### [EXERCISE PROMPT]
Start at the line in the entries below that contains "Task: Click the 空 badge in 贸易商 采购管理 row", stop at the line that contains "Task: Click into the Timeout minutes field", and output exactly the lines in that span, both ends included.

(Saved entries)
· · · · ·
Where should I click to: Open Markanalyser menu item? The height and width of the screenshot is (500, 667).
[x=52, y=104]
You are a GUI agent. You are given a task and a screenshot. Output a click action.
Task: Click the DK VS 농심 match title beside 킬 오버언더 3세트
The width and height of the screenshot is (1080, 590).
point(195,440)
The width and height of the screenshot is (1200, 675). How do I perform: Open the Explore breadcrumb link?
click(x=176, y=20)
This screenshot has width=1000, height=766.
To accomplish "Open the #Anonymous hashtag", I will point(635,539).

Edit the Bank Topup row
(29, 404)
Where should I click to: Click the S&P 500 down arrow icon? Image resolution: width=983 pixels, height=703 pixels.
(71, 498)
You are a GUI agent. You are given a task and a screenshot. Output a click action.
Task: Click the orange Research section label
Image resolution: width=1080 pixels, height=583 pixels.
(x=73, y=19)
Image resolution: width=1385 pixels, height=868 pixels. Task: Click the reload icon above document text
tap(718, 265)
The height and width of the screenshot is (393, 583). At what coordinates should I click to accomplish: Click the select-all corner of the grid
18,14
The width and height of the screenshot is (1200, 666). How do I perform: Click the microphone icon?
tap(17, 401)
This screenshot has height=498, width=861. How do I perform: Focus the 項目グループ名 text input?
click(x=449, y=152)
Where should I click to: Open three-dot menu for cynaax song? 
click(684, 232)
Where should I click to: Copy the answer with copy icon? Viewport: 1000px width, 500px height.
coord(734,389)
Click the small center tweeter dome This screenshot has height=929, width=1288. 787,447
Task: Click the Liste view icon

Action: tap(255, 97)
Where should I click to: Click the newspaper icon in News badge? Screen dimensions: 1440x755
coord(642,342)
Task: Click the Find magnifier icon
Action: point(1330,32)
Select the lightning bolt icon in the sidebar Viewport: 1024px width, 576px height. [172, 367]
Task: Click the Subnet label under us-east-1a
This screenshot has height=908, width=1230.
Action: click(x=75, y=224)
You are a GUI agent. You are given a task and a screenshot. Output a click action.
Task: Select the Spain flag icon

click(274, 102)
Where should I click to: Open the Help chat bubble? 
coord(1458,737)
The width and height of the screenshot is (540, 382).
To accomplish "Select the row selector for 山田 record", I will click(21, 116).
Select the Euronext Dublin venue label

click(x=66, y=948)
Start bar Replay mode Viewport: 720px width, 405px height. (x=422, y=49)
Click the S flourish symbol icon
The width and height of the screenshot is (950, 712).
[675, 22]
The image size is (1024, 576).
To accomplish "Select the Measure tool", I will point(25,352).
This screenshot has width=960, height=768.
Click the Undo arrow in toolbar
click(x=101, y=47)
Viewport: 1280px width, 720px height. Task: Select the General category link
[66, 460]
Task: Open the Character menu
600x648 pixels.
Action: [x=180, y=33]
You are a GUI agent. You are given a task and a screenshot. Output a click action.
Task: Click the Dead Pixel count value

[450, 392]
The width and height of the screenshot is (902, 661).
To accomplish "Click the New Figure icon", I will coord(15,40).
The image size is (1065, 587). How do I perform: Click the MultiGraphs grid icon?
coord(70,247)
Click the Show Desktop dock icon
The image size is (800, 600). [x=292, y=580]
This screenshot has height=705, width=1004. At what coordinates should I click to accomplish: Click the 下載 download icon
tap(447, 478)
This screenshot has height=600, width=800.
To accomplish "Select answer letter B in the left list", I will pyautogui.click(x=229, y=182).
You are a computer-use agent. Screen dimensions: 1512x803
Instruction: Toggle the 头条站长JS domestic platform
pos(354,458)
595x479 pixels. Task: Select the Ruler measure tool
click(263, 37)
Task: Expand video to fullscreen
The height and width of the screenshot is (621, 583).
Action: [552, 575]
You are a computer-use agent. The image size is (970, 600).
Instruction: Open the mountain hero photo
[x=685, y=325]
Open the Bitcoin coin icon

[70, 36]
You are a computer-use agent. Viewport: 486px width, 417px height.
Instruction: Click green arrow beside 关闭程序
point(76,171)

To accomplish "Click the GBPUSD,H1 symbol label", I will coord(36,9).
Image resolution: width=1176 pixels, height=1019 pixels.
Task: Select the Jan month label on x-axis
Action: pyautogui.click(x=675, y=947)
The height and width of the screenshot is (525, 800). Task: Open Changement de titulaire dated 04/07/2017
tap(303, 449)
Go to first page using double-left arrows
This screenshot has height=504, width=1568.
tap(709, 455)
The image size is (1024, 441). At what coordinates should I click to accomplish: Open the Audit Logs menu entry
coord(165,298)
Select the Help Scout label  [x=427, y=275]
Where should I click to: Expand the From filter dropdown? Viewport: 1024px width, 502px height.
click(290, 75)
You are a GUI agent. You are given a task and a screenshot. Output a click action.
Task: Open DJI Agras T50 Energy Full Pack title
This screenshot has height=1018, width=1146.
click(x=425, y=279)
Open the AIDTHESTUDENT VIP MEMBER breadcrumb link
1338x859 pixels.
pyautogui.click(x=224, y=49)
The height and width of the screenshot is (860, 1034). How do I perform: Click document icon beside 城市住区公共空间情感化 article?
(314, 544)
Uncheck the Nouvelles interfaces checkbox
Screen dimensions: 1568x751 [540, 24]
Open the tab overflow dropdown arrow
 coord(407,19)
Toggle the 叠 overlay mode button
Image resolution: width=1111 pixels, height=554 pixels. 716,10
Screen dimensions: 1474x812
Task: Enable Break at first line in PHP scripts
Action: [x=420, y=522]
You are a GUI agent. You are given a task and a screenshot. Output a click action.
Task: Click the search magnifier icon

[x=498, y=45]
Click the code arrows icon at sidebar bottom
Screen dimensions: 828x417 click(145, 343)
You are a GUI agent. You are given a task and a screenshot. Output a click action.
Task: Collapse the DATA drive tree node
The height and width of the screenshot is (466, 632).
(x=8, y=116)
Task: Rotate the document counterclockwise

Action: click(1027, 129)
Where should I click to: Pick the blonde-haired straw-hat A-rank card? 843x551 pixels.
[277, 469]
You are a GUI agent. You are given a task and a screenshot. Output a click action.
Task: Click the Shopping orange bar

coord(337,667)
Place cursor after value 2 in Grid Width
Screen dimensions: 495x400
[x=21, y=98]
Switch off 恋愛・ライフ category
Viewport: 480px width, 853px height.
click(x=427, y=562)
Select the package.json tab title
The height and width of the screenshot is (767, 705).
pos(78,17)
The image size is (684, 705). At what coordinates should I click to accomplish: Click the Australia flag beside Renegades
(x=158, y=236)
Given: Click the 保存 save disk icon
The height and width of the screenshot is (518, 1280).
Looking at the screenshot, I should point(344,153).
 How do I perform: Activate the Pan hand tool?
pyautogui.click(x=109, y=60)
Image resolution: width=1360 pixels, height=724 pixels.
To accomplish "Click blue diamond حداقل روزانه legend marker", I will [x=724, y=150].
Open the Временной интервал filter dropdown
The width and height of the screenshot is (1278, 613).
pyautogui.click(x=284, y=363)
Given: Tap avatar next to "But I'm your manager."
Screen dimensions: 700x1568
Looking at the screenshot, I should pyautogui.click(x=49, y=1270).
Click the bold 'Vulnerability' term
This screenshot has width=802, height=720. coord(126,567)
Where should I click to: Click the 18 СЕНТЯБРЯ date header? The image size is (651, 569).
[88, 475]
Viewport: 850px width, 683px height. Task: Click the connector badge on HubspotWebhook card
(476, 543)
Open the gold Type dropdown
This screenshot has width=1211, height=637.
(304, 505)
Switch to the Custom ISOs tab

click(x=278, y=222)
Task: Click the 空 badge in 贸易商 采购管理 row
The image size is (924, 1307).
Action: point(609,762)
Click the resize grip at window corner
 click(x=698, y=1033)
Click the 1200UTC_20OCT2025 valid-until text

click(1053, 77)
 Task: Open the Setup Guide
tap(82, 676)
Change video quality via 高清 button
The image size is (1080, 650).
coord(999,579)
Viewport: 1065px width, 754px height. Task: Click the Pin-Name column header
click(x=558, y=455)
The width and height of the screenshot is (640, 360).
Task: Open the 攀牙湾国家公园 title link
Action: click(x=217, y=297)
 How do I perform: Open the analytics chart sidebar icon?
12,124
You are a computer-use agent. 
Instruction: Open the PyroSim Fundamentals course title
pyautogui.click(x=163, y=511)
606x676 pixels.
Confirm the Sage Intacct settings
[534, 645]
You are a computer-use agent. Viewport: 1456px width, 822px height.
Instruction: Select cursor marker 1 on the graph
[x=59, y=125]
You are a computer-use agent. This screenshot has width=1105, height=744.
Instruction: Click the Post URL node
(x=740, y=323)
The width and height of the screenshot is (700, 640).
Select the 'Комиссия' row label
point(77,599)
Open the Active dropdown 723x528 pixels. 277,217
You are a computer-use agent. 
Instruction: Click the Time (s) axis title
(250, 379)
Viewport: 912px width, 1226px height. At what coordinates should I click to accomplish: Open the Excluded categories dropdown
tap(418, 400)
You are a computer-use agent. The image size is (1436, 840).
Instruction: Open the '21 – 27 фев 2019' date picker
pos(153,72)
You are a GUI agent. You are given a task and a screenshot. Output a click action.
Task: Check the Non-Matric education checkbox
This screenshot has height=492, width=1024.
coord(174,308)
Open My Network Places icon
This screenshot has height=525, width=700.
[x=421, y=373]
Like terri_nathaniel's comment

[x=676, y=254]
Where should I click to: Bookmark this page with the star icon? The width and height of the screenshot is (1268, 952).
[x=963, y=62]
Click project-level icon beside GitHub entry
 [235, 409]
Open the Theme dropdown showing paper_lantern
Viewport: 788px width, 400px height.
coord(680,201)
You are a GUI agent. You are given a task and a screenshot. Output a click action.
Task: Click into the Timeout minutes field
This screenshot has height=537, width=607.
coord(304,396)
· · · · ·
### [RESPONSE BOX]
Task: Click the 空 badge in 贸易商 采购管理 row
The image size is (924, 1307).
Action: point(609,762)
Click the resize grip at window corner
 click(x=698, y=1033)
Click the 1200UTC_20OCT2025 valid-until text

click(1053, 77)
 Task: Open the Setup Guide
tap(82, 676)
Change video quality via 高清 button
The image size is (1080, 650).
coord(999,579)
Viewport: 1065px width, 754px height. Task: Click the Pin-Name column header
click(x=558, y=455)
The width and height of the screenshot is (640, 360).
Task: Open the 攀牙湾国家公园 title link
Action: click(x=217, y=297)
 How do I perform: Open the analytics chart sidebar icon?
12,124
You are a computer-use agent. 
Instruction: Open the PyroSim Fundamentals course title
pyautogui.click(x=163, y=511)
606x676 pixels.
Confirm the Sage Intacct settings
[534, 645]
You are a computer-use agent. Viewport: 1456px width, 822px height.
Instruction: Select cursor marker 1 on the graph
[x=59, y=125]
You are a computer-use agent. This screenshot has width=1105, height=744.
Instruction: Click the Post URL node
(x=740, y=323)
The width and height of the screenshot is (700, 640).
Select the 'Комиссия' row label
point(77,599)
Open the Active dropdown 723x528 pixels. 277,217
You are a computer-use agent. 
Instruction: Click the Time (s) axis title
(250, 379)
Viewport: 912px width, 1226px height. At what coordinates should I click to accomplish: Open the Excluded categories dropdown
tap(418, 400)
You are a computer-use agent. The image size is (1436, 840).
Instruction: Open the '21 – 27 фев 2019' date picker
pos(153,72)
You are a GUI agent. You are given a task and a screenshot. Output a click action.
Task: Check the Non-Matric education checkbox
This screenshot has height=492, width=1024.
coord(174,308)
Open My Network Places icon
This screenshot has height=525, width=700.
[x=421, y=373]
Like terri_nathaniel's comment

[x=676, y=254]
Where should I click to: Bookmark this page with the star icon? The width and height of the screenshot is (1268, 952).
[x=963, y=62]
Click project-level icon beside GitHub entry
 [235, 409]
Open the Theme dropdown showing paper_lantern
Viewport: 788px width, 400px height.
coord(680,201)
You are a GUI agent. You are given a task and a screenshot. Output a click action.
Task: Click into the Timeout minutes field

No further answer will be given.